» **Task directions**
Rewrite the entries beginning at the line that has "Click the Export button" and continuing through the last entry, replacing "Click" with "Select" and leaving everything else unchanged. Omit the pictures from your answer.

» **Given entries**
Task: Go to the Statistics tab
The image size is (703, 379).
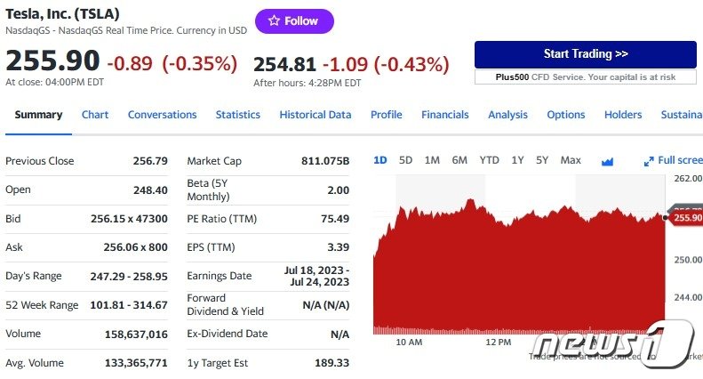Action: (x=238, y=115)
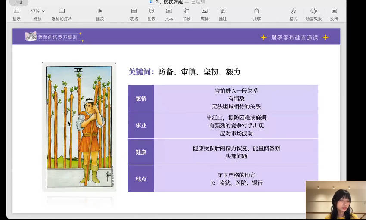Screen dimensions: 366x220
Task: Insert a table using 表格 icon
Action: pos(134,11)
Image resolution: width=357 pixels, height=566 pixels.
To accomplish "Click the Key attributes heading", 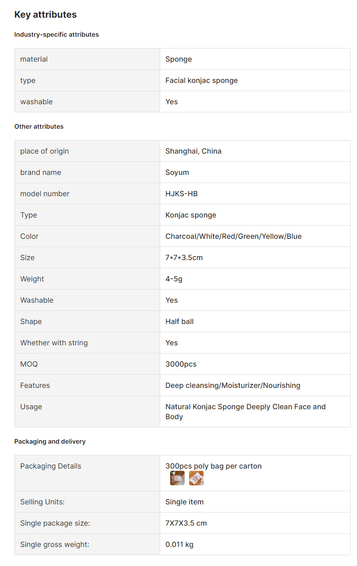I will [x=45, y=15].
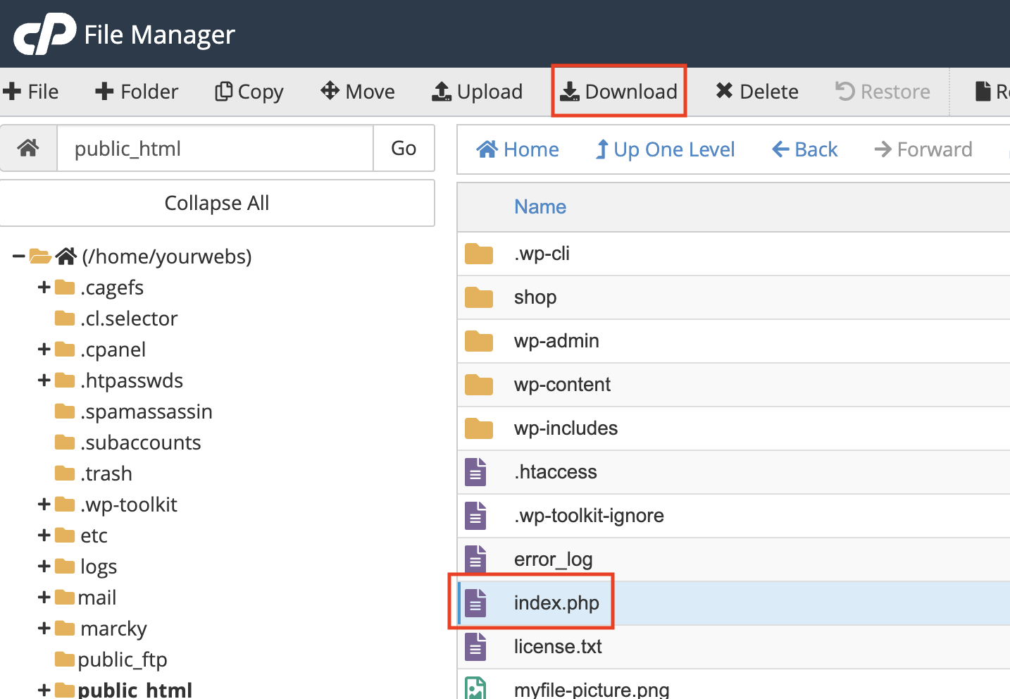This screenshot has width=1010, height=699.
Task: Create a new folder with Folder button
Action: point(137,92)
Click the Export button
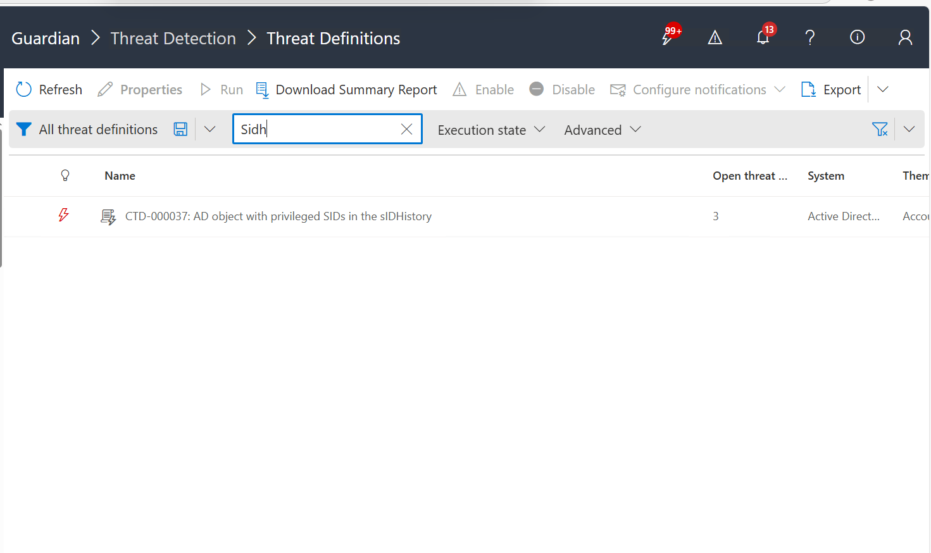931x553 pixels. (x=831, y=90)
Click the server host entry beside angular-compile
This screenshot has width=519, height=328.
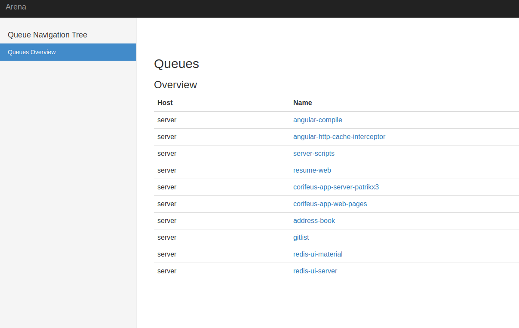(167, 120)
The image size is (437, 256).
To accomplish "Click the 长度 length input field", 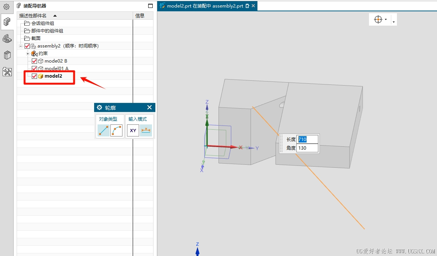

» **Response for this exercise**
Select the Export button
931x553 pixels. (x=831, y=90)
Select the server host entry beside angular-compile
This screenshot has width=519, height=328.
(167, 120)
The image size is (437, 256).
To accomplish "Select the 长度 length input field", 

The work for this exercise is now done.